Page:Rousseau - Collection complète des œuvres t4.djvu/161

Cette page n’a pas encore été corrigée

Les pensées les plus brillantes peuvent tomber dans le cerveau des enfants, ou plutôt les meilleurs mots dans leur ] bouche, comme les diamants du plus grand prix sous leurs mains, sans que pour cela ni les pensées ni les diamants leur appartiennent ; il n’y a point de véritable propriété pour cet âge en aucun genre. Les choses que dit un enfant ne sont pas pour lui ce qu’elles sont pour nous ; il n’y joint pas les mêmes idées.

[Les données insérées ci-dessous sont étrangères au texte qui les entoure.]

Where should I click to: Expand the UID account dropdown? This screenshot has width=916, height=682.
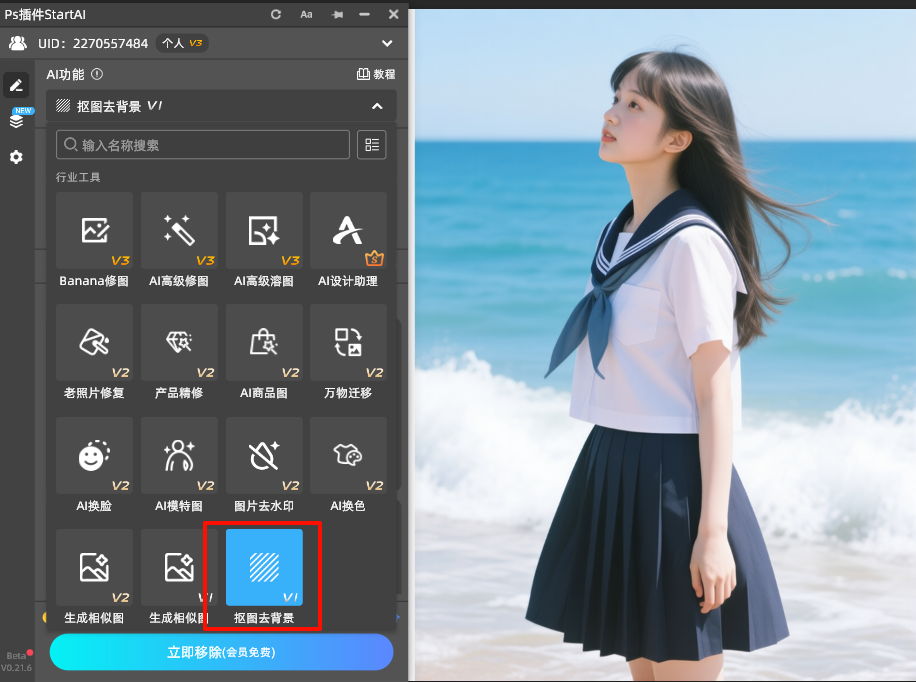tap(387, 43)
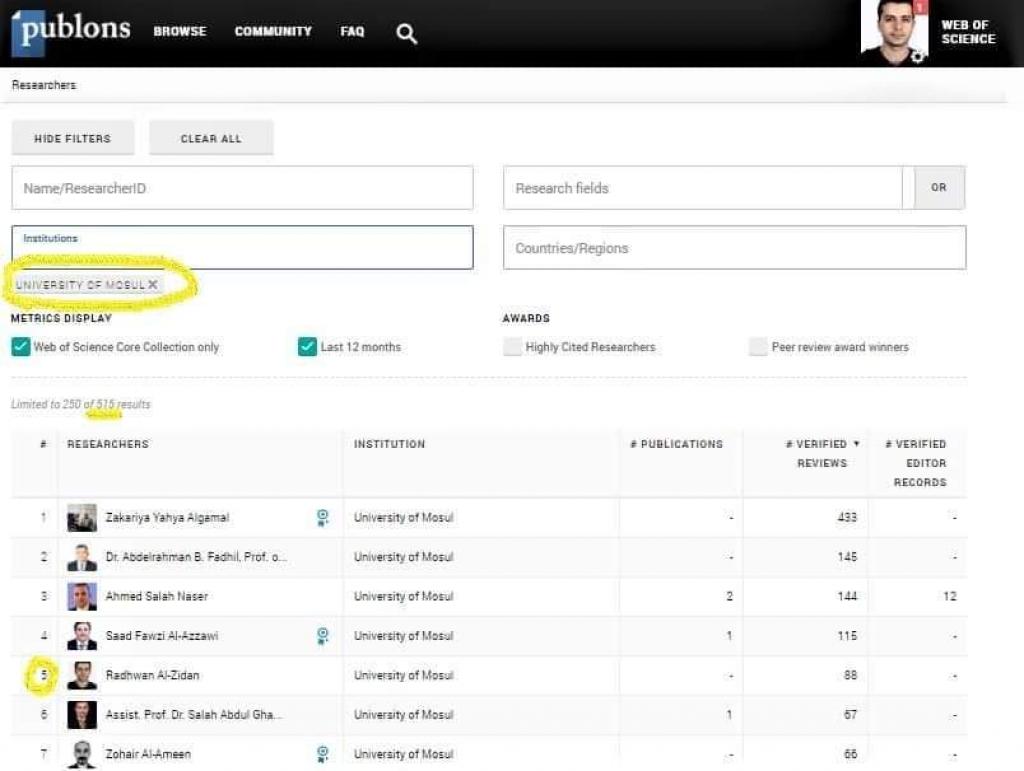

Ces idées, si tant est qu’il en ait, n’ont dans sa tête ni suite ni liaison ; rien de fixe, rien d’assuré dans tout ce qu’il pense. Examinez votre prétendu prodige. En de certains moments vous lui trouverez un ressort d’une extrême activité, une clarté d’esprit à percer les nues. Le plus souvent ce même esprit vous paroit lâche, moite, & comme environné d’un épais brouillard. Tantôt il vous devance, & tantôt il reste immobile. Un instant vous diriez : c’est un génie, et l’instant d’après :c’est un sot. Vous vous tromperiez toujours ; c’est un enfant. C’est un aiglon qui fend l’air un instant, & retombe l’instant d’après dans son aire.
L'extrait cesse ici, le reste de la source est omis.